As we rode the rails deeper into the Agawa Canyon, I kept thinking to myself that this is how most of Canada looked when the first settlers arrived hundreds of years ago: rugged, vast, dense, and breathtakingly beautiful. I felt very small in comparison to the vastness surrounding me. My children, conversely, felt like giants as they saw their country with fresh new eyes and a sense of awe. They had so many questions about what they were seeing. How long does this go on? Do people actually live out here? Are there bears in the forest? How was the railway built? How many people did it take to build the railway? What happened in the winter when it was snowing?

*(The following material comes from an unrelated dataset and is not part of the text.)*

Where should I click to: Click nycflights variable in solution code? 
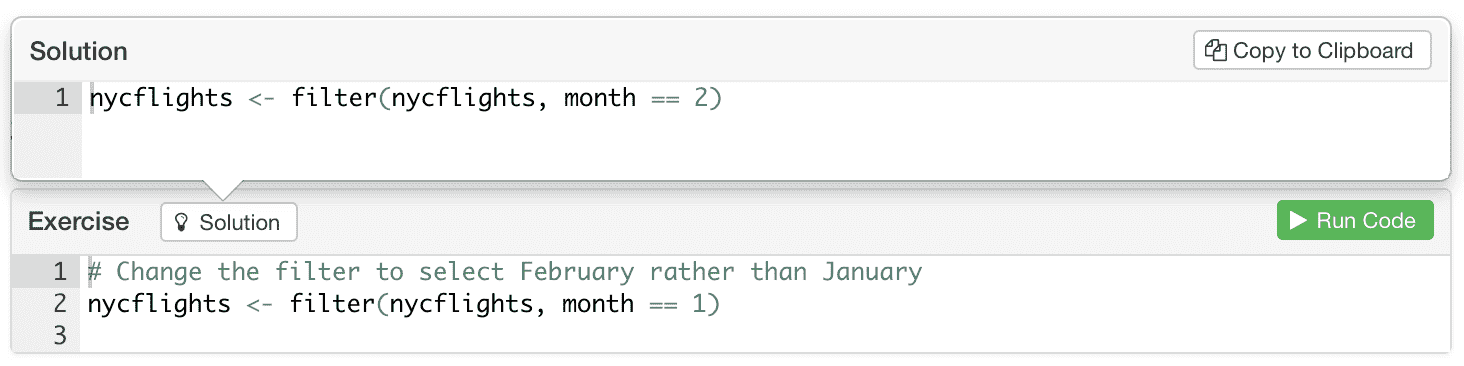click(161, 98)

Are we going to see a moose?
Thankfully, I didn’t need to answer any of those questions because the train has flat screen televisions throughout that have GPS triggered commentary. Passengers will learn about the history of the Algoma Central Railway, told in a way that brings history to life. The commentary is peppered with fun facts like the one about the special whistle that had to be invented to scare off moose because some moose like to charge moving objects such as trains. My kids loved this fact and now think that moose are at Clint Eastwood coolness levels.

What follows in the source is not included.